マーケティングを経営ごとに 識者のInsight

膨大なユーザーインタビューから顧客心理を知り、V字回復へ。エアークローゼットの市場創造への挑戦

常にビジョンに立ち返れるいくつもの仕組み

——販促のような狭義のマーケティングは、それこそたくさんの手法や学ぶ方法もありますが、ブランド創造や市場創造に向き合うマーケターには、どのような素養が必要だとお考えですか?

 僕らもまだ研鑽中ですが、当社においてひとつ言えるのは「お客様の感動が第一」であると皆で強く認識し、それに基づいた行動を徹底していることだと思います。

 当社では「9 Hearts」と呼んでいる9つの行動指針を掲げています。他に「スピード感を持ち、動く」「失敗を恐れるな」などがありますが、先の「感動」はその筆頭で、お客様がしてほしいことを提供して満足していただくのではなく、想像を超える喜びや楽しみをお届けして感動していただくことを目指そうとしています。それが一番いいサービスですし、それを重ねる先にブランド創造や市場創造があると考えています。

 市場を創造したり拡大したりするときには、やはり生活者のインサイトに強く響く何かをメッセージとして届けないと、伝わっていかないんですね。レンタルでサブスクでプロが選ぶ、を3つ同様に推していたら、やはりここまで広がらなかったと思います。

 お客様の漠然としたファッションへの不満や悩み、本当に実現したい状態を理解するために、今でも徹底的なユーザーインタビューを大事にしています。僕も、いまだに年間100本ほど自分でインタビューをしたり同席したりしているんです。

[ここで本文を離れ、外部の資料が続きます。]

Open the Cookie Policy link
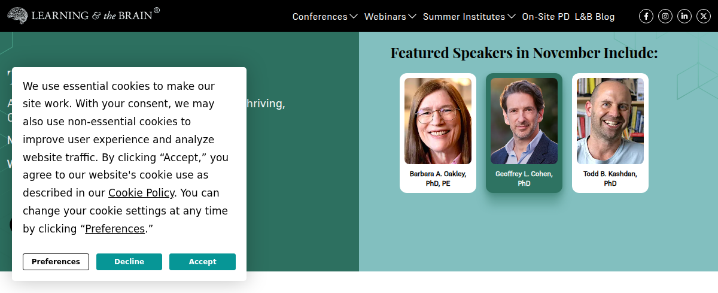coord(141,193)
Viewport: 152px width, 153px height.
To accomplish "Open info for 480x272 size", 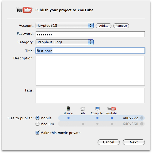I will click(x=142, y=118).
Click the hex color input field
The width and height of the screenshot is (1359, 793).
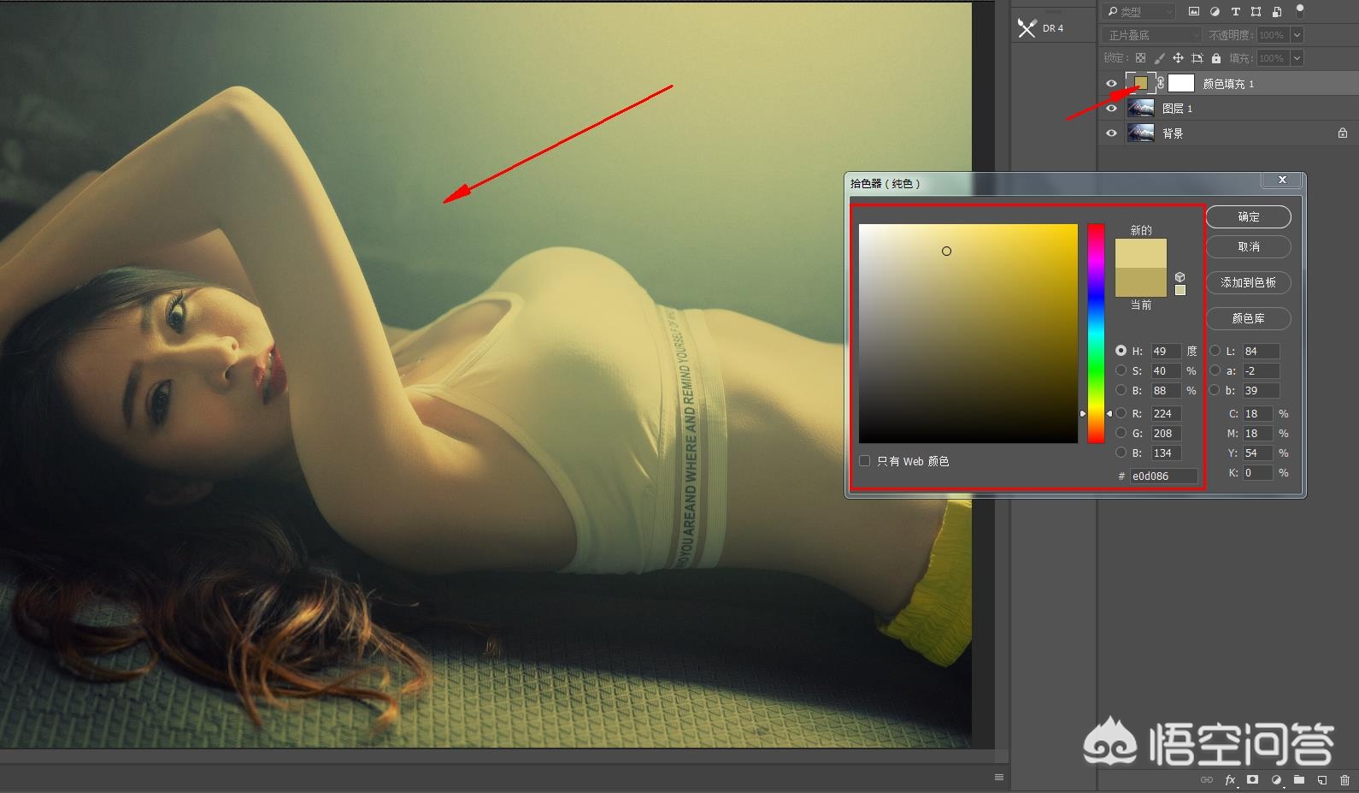pos(1162,476)
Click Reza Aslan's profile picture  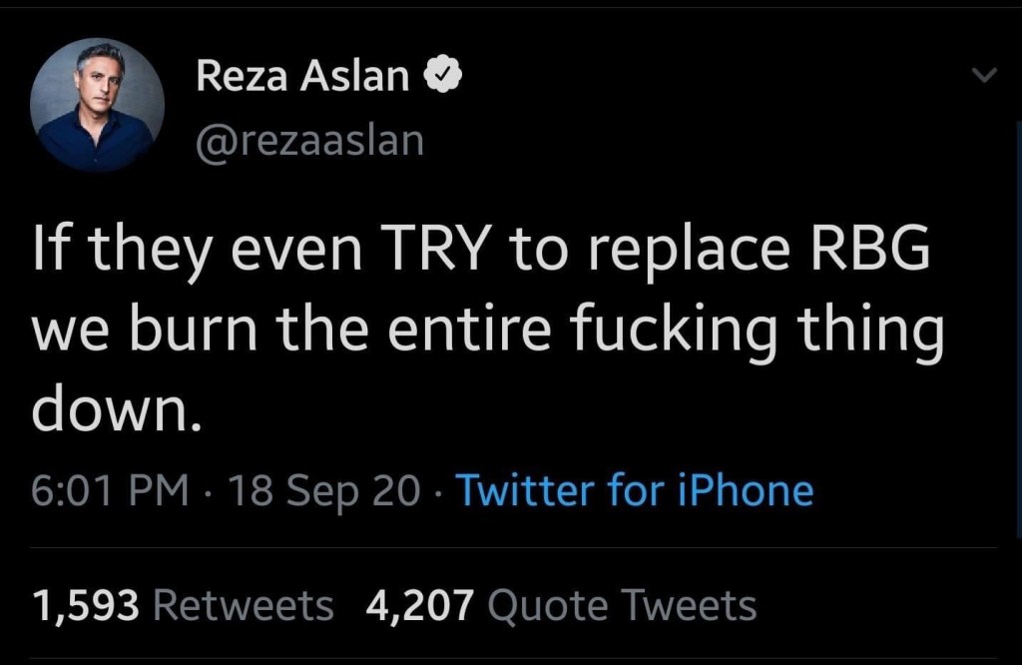click(x=97, y=104)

 一人の人の強いニーズでありながら、多くの人に似たような気持ちがある、大きな層を獲得できるインサイトをつかみたい。そのためにも丁寧に話を聞き、WHOとWHATを探すことに常に注力しています。

——この行動指針、またビジョンやミッションを徹底するために、どういったことをされているのですか?

 マーケティングのグループでは、チームとして同じ方向と目線で動けるようコミュニケーションの質と量を重視しています。具体的には、毎朝顔をつきあわせての朝礼、週次のグループmtg、メンバーとの1on1を週次と月次で実施するなど、個人の向かいたい方向性と、チームとしてのビジョン・ミッションが、紐付き続けることを意識しています。

 また、創業時からの経緯や代表の考え、想いを綴った本があり、その輪読会を定期的に実施しています。そのほかにも、チーム内で「伝説」を選出するイベントを開催し、各自のアイデアで実施した施策を“エアークローゼットらしいか”という観点で「伝説」として認定し、僕らの大事にしていることを再認識し、新しい人にも伝わりやすくしています。

データサイエンスでマッチングと需要予測を磨く

——盛りだくさんのお話、ありがとうございました。最後に今後の展望をうかがえますか?

 冒頭で紹介した企業理念である「新しいあたりまえを創る」を軸に、当社はファッション業界で「パーソナライズ×シェアリング」というあり方を打ち立てようとしています。これがつまり、新しい市場の創造であり拡大だと考えています。その上でマーケティンググループとしては、前述の「レンタル」「サブスク」「パーソナルスタイリング」という3つの要素の掛け算をいかに理解していただくかに取り組んでいきます。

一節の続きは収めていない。